Despite having been a staunch supporter of the MMRCA programme to bring the Rafale into service at the earliest, the entry of the J-31 makes me look afresh at the situation. The FGFA programme with Russia is expected to cost India about US $30 billion. 22 Can India afford to buy another FGFA at the same time? Probably not. However, India is in the process of committing about $10 to 20 billion23 to a fourth generation machine, the MMRCA Rafale, which cannot hope to match a FGFA in combat. Moreover, it should be understood that “co-development of FGFA” by India and Russia is a myth. The T-50 flew in 2011 and now there are reportedly three prototypes flying. How does one co-develop an already flying machine? The T-50, and PAK FA design, is thus obviously tailored towards a Russian Air Force requirement and not an IAF specification.
Given the need to be prudent in spending, it may make sense to replace the MMRCA project with a single vendor deal through Government-to-Government contacts for the US F-35 “Lightning-II”. 24 This aircraft could possibly enter service earlier than the PAK FA and also give a naval equivalent through selection of the Short Take Off Vertical Landing (STOVL) 25 variant for INS Vikramaditya and the indigenous aircraft carrier. In fact, the selection of the F-35 could hep reduce the IAF’s base dependency through purchase of a mix of Conventional Take Off and Landing (CTOL) 26 and STOVL variants. The learning from the F-35 programme, especially in building it under license, could possibly re-energise the AMCA project to give the IAF the FGFA’s replacement from Indian design facilities.
The PRC has made major strides in the development of its indigenous aviation capabilities. The first flight of the J-31 signals that the PLAAF is ready to take its place as a first tier air force almost at par with the US Air Force and Russian Aviation forces.
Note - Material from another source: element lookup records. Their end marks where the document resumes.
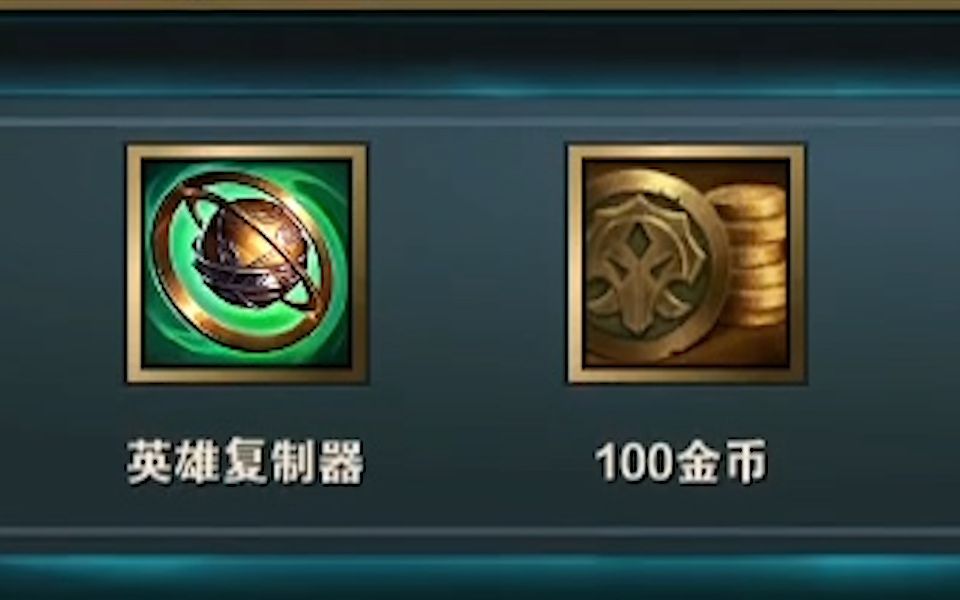Click the glowing blue line above the rewards

(x=480, y=92)
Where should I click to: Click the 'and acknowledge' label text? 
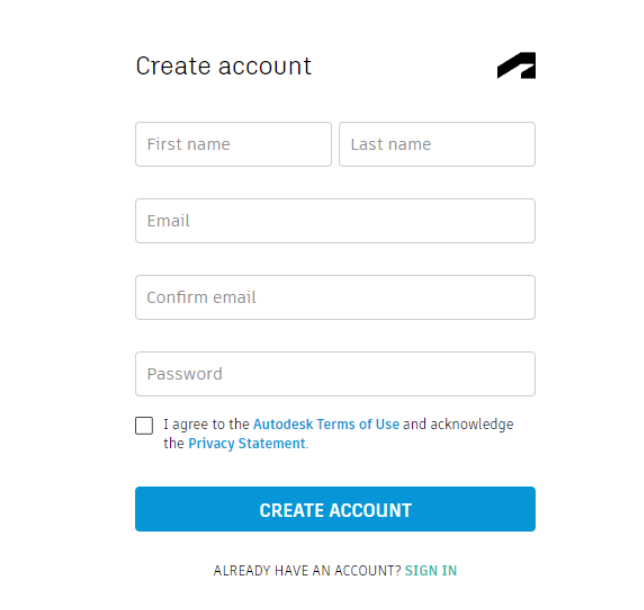pyautogui.click(x=458, y=424)
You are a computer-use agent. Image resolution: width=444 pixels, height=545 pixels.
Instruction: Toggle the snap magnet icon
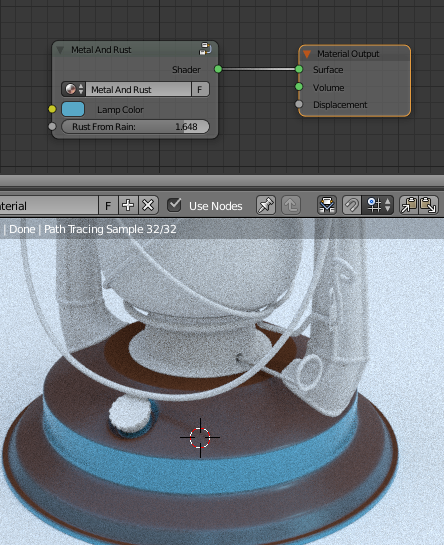pyautogui.click(x=352, y=205)
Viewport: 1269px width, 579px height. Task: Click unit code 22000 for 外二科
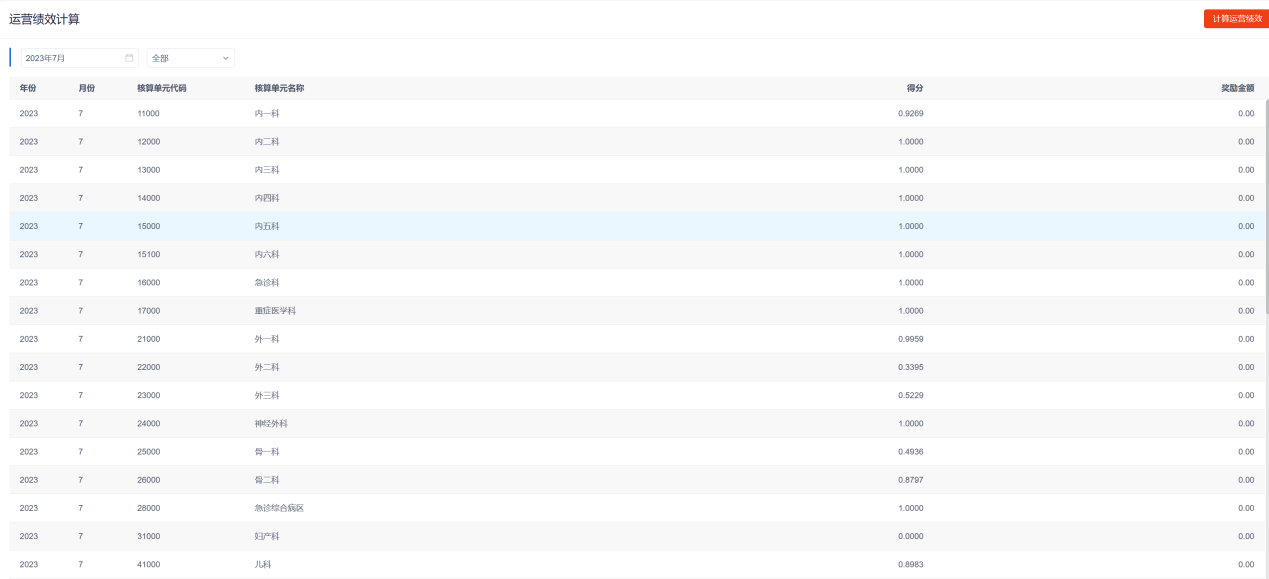[x=148, y=367]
The ability of the PLAAF to field higher capability and numbers of cutting edge aircraft in the event of a “Local Border War under Informationised Conditions” will increase exponentially with two FGFA aircraft types in its service. In view of the unresolved border issues between the PRC and India, it would be prudent for the IAF to reassess its equipment plans. Instead of inducting another fourth generation aircraft under the MMRCA programme, it may be better to replace the MMRCA with a mix of F-35s and increased numbers of Su-30MKI and LCAs.